▸ Text section:
Malaysia

Malaysia’s 2018 elections were ground-breaking. BM-UMNO’s stronghold over Malaysian politics was broken for the first time in the country’s history. Nevertheless, the 2018 elections were a contest between two populist ideologies. The victorious PH-alliance sought the high moral ground as an inclusive, secular, and anti-elite party, while BM-UMNO gained support from conservative pro-Malay and Muslim factions. After its victory, PH has struggled to enact its populist agenda of economic growth and anti-corruption. Meanwhile, populist, Islamic, right-wings parties such as the PAS have successfully formed an alliance with BM-UMNO. Economic stagnation is likely to bring volatility in socio-ethnic tensions, further fuelling both populist ideologies.
Malaysia is located in Southeast Asia. It is a federal constitutional monarchy with thirteen states and three federal territories. Historically, the region has been inhabited by a diverse group of people and is home to a variety of ethnicities and religions. It identifies as a Muslim country but allows non-Muslims the freedom to practice their faiths. The country’s system of government derives from the British, who colonized the country from 1867 – 1963 (with a gap during WWII) and is a Westminster parliamentary system and a series of common laws. It is ruled by the Prime Minister, and the head of the state is selected through an elected-monarchy system.

▸ Entries shown:

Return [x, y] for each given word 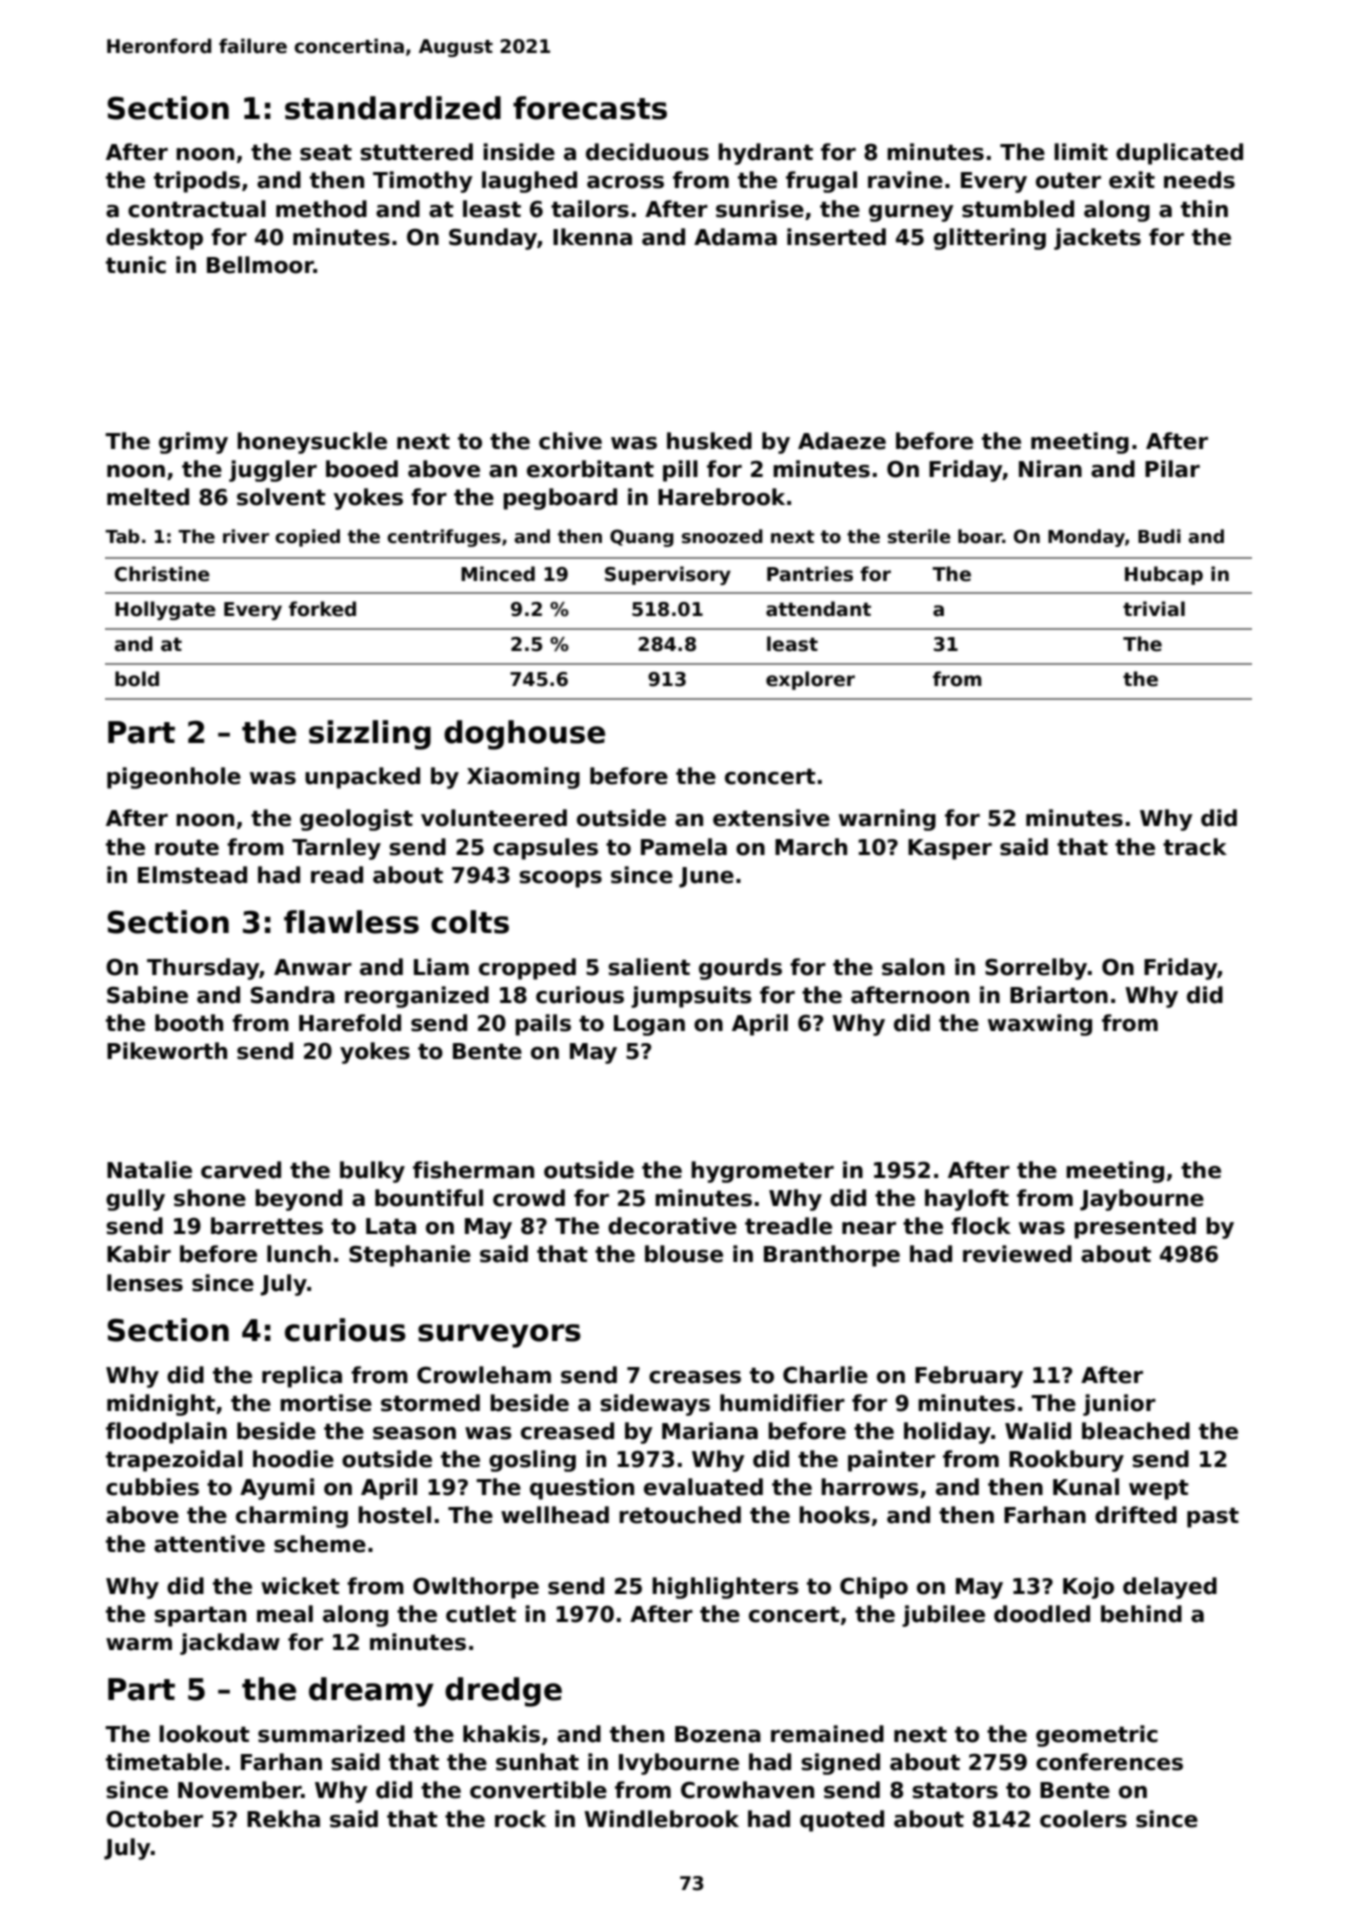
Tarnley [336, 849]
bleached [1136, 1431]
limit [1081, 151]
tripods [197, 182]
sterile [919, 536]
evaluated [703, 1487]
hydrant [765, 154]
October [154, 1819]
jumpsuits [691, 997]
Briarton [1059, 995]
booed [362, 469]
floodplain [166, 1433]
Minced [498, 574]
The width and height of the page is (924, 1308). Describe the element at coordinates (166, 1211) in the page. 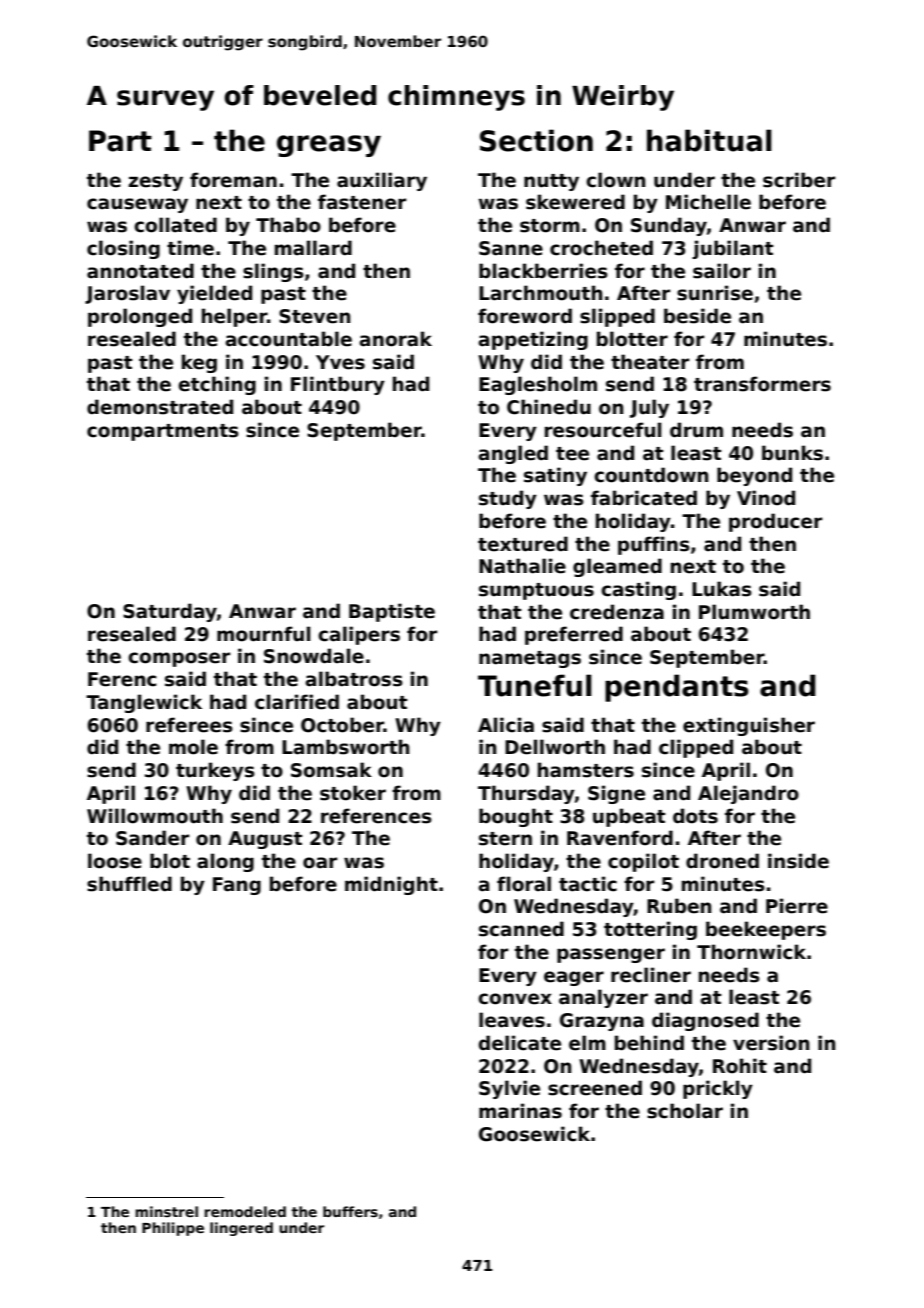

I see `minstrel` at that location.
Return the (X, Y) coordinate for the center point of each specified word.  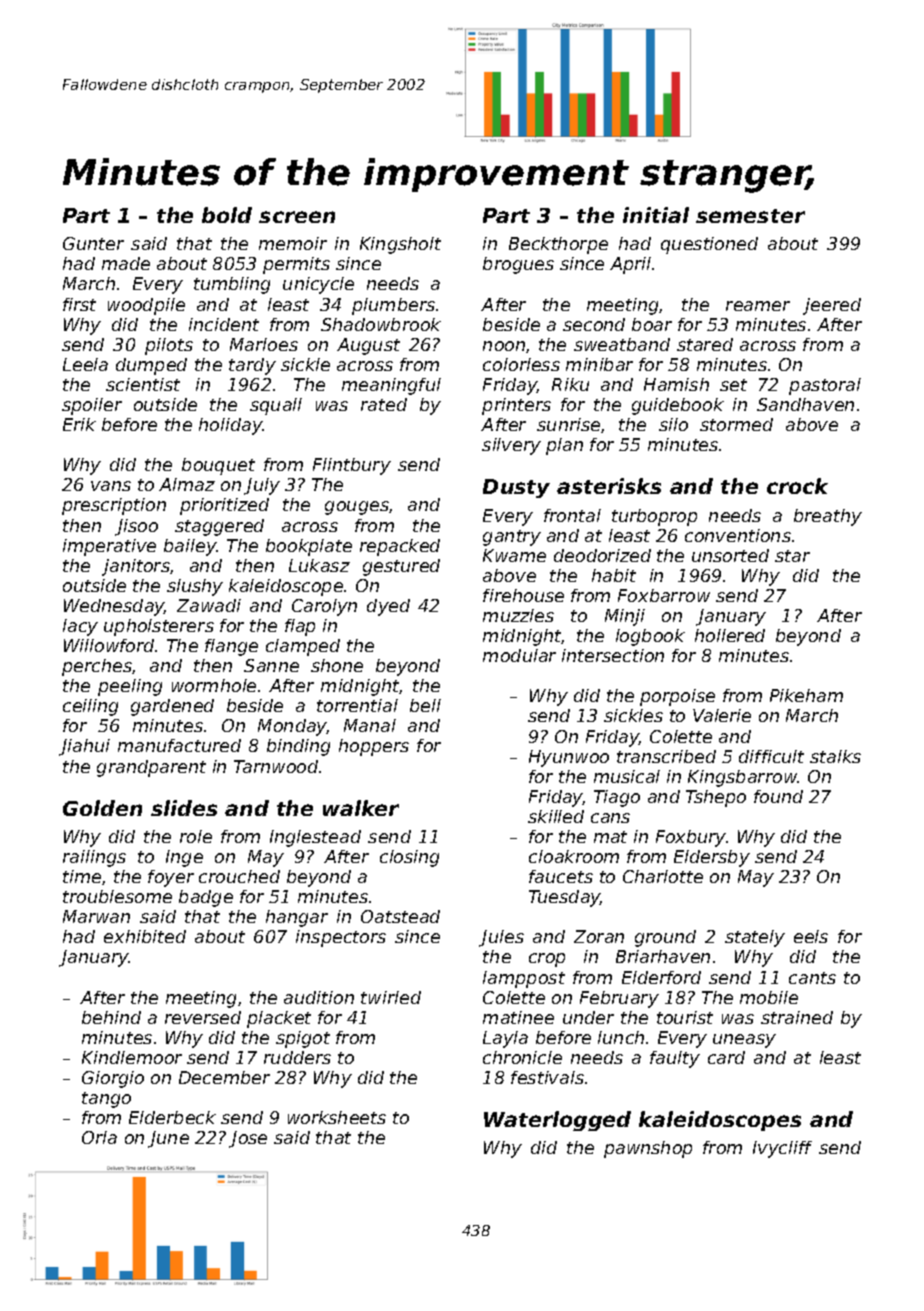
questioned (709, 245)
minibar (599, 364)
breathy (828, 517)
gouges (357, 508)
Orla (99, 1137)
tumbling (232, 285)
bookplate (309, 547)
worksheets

▸ To be done:
A) Summarize the passage on Malaysia in two sentences.
B) Carry on the passage on Malaysia from its final sentence.

▸ Set of answers:
A) Malaysia's 2018 elections broke BM-UMNO's hold on the country's politics for the first time, yet the contest was between two populist ideologies: the inclusive, secular, anti-elite PH alliance and BM-UMNO, backed by conservative pro-Malay and Muslim factions, which has since formed an alliance with PAS while PH struggles to enact its agenda. Malaysia is a federal constitutional monarchy in Southeast Asia with a Westminster parliamentary system derived from British colonial rule, and it identifies as a Muslim country while allowing non-Muslims to practice their faiths.

B)
Malaysia was deeply impacted by the Second World War. The country was occupied by the Japanese until their surrender in 1945, followed by the re-colonization of the British. In Post- WWII Malaysia, the Malay independence movement gained steam and was led largely by Bumiputera Muslims. By the time the country gained independence, its Malay population lived side-by-side with a vast number of Chinese and Indians. These minorities were encouraged by the British to migrate to the region to work in rubber plantations and at tin mingling (Cavendish, 2007). Since its independence, Malaysia has used science, tourism, and trade to become one of the best performing economies in Southeast Asia.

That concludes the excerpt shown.